The value_authorization is a property that can be added to any property group. It allows changing the values of any property of that property group except modify_authorization. ( Same manpage )
So to be able to change the value of the property ‘general/enabled’ of the NFS server, we have to add the value_authorization property to the ‘general’ property group and assign Bob’s authorization to it :
# svccfg -s nfs/server setprop general/value_authorization=astring: ’solaris.smf.manage.nfs/server’
# svcadm refresh nfs/server
# svcprop -p general nfs/server
general/enabled boolean true
general/entity_stability astring Stable
general/single_instance boolean true
general/action_authorization astring solaris.smf.manage.nfs/server
general/value_authorization astring solaris.smf.manage.nfs/server
# su - bob
(bob)$ /usr/sbin/svcadm disable nfs/server
(bob)$ svcs -x nfs/server
svc:/network/nfs/server:default (NFS server)
State: disabled since Mon Apr 25 11:06:30 2005
Reason: Disabled by an administrator.
See: http://sun.com/msg/SMF-8000-05
See: nfsd(1M)
See: /var/svc/log/network-nfs-server:default.log
Impact: This service is not running.
(bob)$ /usr/sbin/svcadm enable nfs/server
(bob)$
6. Comments :
- The logfile doesn’t keep track of who did what. The identity of the user who disabled the service can’t be established.
- Documentation always refers to the authorization solaris.smf.manage.service_fmri when referring to RBAC. However, this is not mandatory. One can create an authorization solaris.bob in the RBAC auth_attr file, assign it to user bob and specify solaris.bob as the extra authorization in the SMF repository :
# svcprop -p general nfs/server
general/enabled boolean true
general/entity_stability astring Stable
general/single_instance boolean true
general/action_authorization astring solaris.bob
general/value_authorization astring solaris.bobEverything works in the exact same way.

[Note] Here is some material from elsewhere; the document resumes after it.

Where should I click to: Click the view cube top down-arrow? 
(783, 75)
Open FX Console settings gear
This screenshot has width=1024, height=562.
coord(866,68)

- Going further with solaris.bob, one could think of setting up a special set of authorizations in the SMF repository rather than in RBAC, assigning the ‘general/action_authorization’ and ‘general/value_authorization’ to solaris.bob for several services. We end up being able to modify the list of Bob’s capabilities using svccfg rather than the RBAC utilities.